After the comparative disappointment of Harry Potter and the Deathly Hallows: Part 1 which turned out to be about four hours of Harry Potter looking glum in a tent next month's Harry Potter and the Deathly Hallows: Part 2 has a lot riding on it.
It's been claimed that Deathly Hallows: Part 2 will be the darkest Harry Potter outing yet, but does it have enough to give the series the ending it deserves? What could be the last ever Harry Potter trailer appeared online last night, so let's see what it can tell us about the much-anticipated final film ...
1) The trailer opens with a shot of Harry Potter as a baby. As you can see, he's crying. Perhaps even at this young age he knows all the troubles he'll face growing up becoming a wizard, losing his friends, fighting the most evil entity in the universe, getting typecast, having to go to depressing Harry Potter conventions in the middle of nowhere for the rest of his life that sort of thing.
2)Someone has torched the quidditch arena. This means that dark forces are determined to crush Harry Potter forever, but also that there won't be any interminable quidditch sequences in this film. Swings and roundabouts really, isn't it?
3) And here's the man responsible for all the chaos. It's Lord Voldemort, leader of the Death Eaters, semi professional Gregg Wallace impersonator and 1993 UK northeast regional vogue dance championship quarter-finalist. He's trouble.

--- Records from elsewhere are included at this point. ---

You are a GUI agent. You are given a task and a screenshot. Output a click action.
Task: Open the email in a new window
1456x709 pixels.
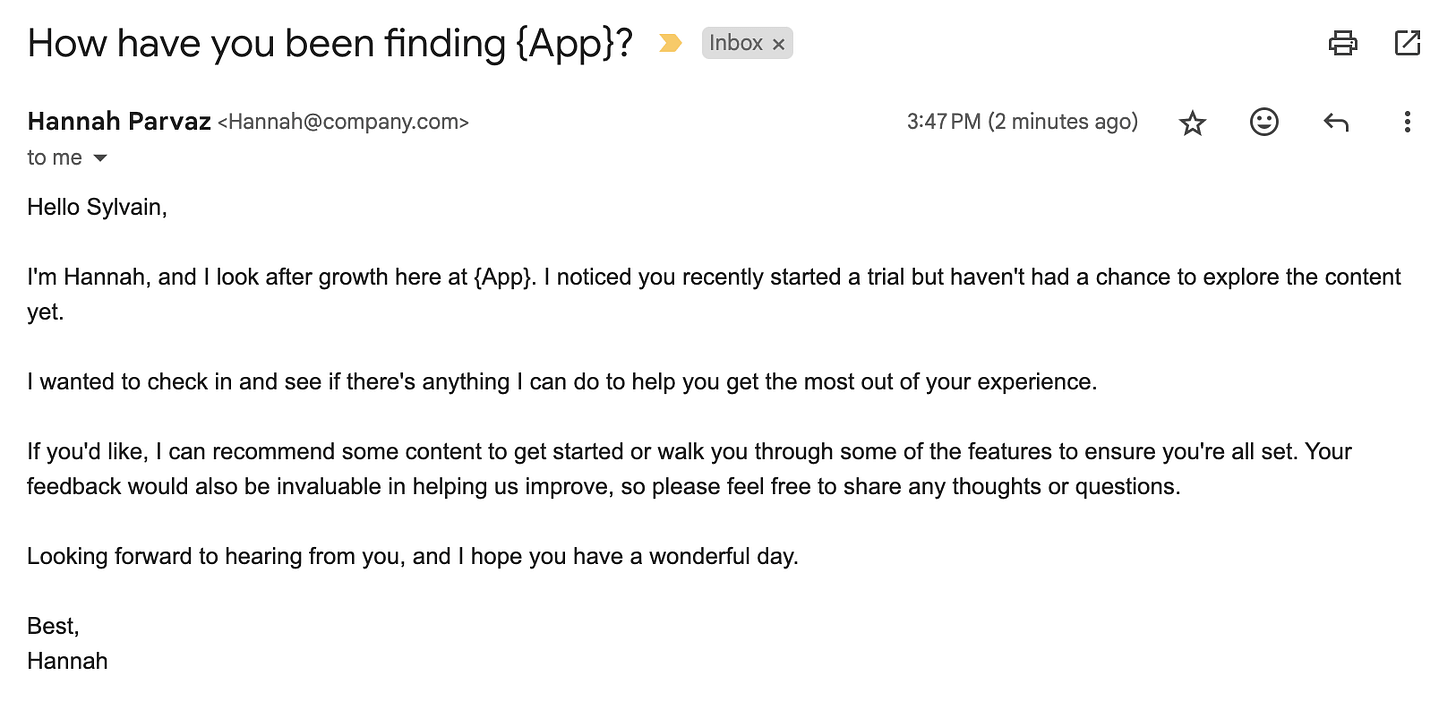1407,43
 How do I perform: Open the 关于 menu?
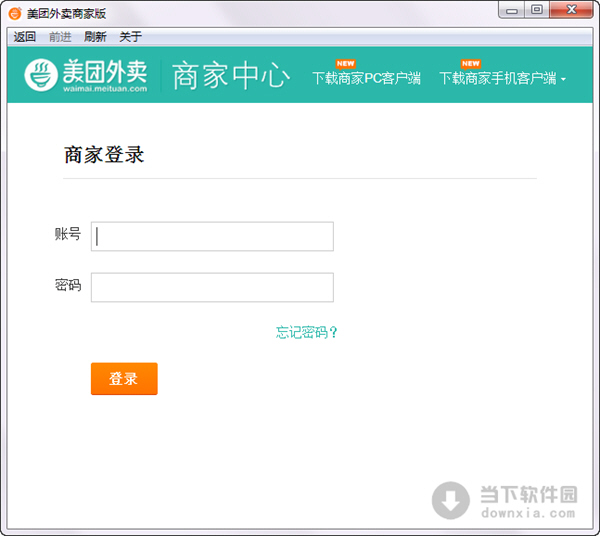tap(130, 37)
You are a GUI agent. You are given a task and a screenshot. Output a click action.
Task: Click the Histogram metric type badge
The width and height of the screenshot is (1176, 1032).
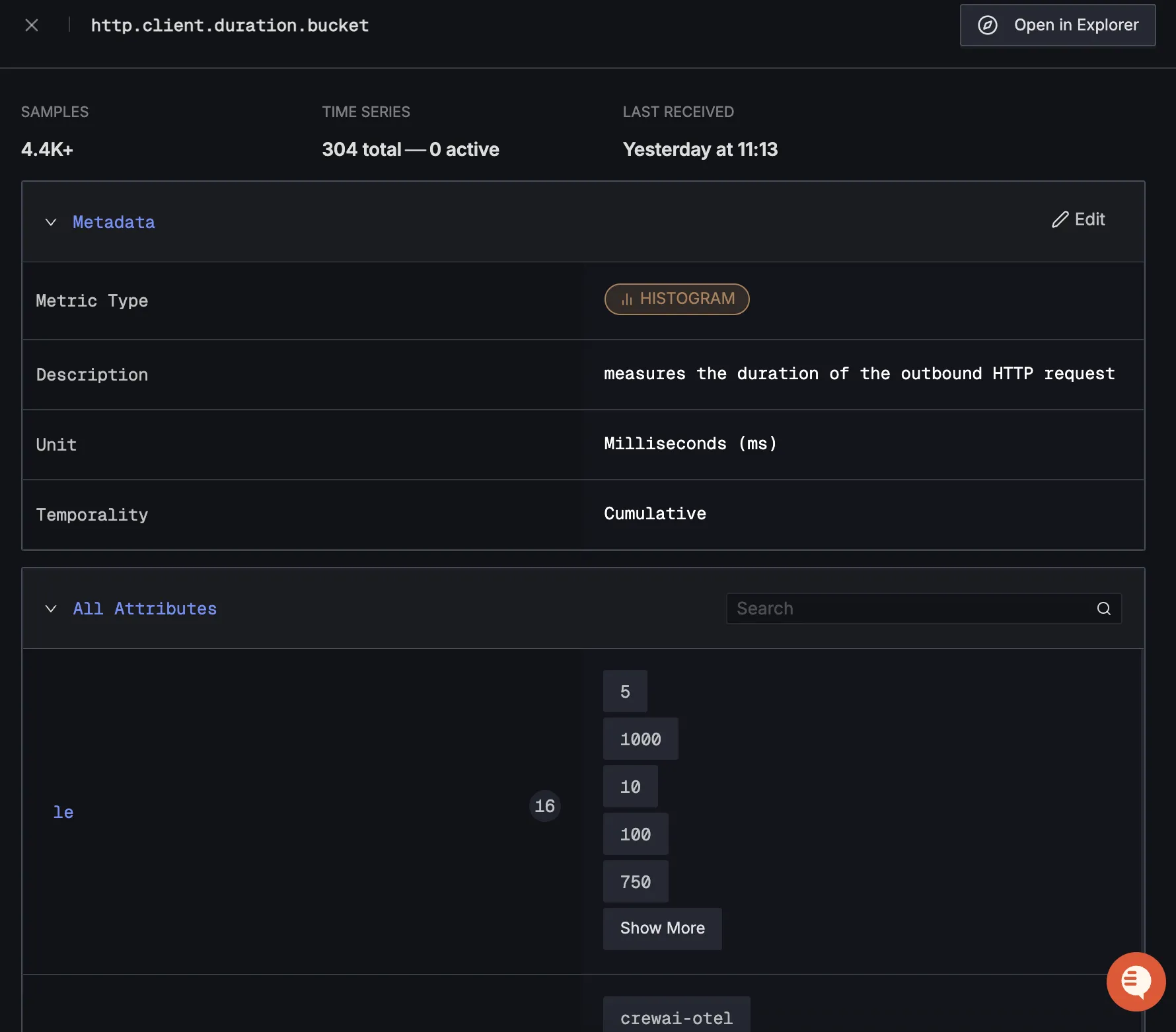(677, 299)
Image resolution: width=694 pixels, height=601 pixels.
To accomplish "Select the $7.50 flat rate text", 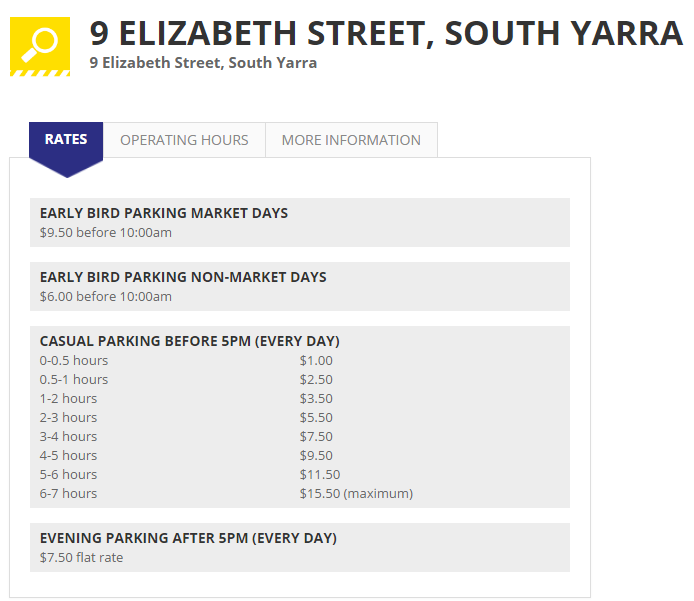I will (x=81, y=558).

4) Luckily, Harry Potter and his friends have a secret weapon to defeat Voldemort: Warwick Davis and his metallic Lady Gaga inspired bra. If anything can save them, it's that.
5) Incidentally, if anyone was wondering exactly how dark Harry Potter and the Deathly Hallows: Part 2 is, the answer is that it's really dark. Incredibly dark. It's so dark that I can't even tell what's supposed to be going on in this scene. It might be Voldemort. It could just as easily be Bruce Willis, though. Or Ross Kemp. Who knows? That's how dark it is.
6) And if anything, this scene is even darker. That thing in the middle might be a flying wizard, or a bat, or just a shadow. It's impossible to tell because it's so impossibly dark. This is certainly the darkest movie of the series, although you can't help wondering whether David Yates has understood the difference between emotional darkness and basic absence of light. I suppose we'll see. Or not.
7) He we see Ron Weasley comforting Herm- ... actually, who is that? It could be Hermione, but it's hard to tell. Honestly, would it kill someone to switch on a light? A torch? Seriously, anything. This is getting stupid.
8) Ah, that's better. For the sake of the audience's eyesight, Voldemort has decided to illuminate the climactic battle with Harry Potter all on his ownsies. Well, I say "battle" it's actually more of a fart off. Full marks to Voldemort, though. He's really giving it some.
9) But Harry Potter can't be defeated that easily. He had lentils for his lunch, and he'll out fart Voldemort if it kills him. Look at the strain on the boy's face. He clearly means business. Voldemort is going to have to dig deep and pull off the biggest fart in human history if he's going to come out on top here. So Voldemort pushes for all he's worth and ...
10) Oh dear. Voldemort strained so hard that he's exploded. That's quite a dramatic overshooting on his part. Anyway, Voldemort farts himself to death, Harry Potter wins and the moral of the entire Harry Potter series is revealed as "Don't strain too much when you fart, or you'll pop". The end.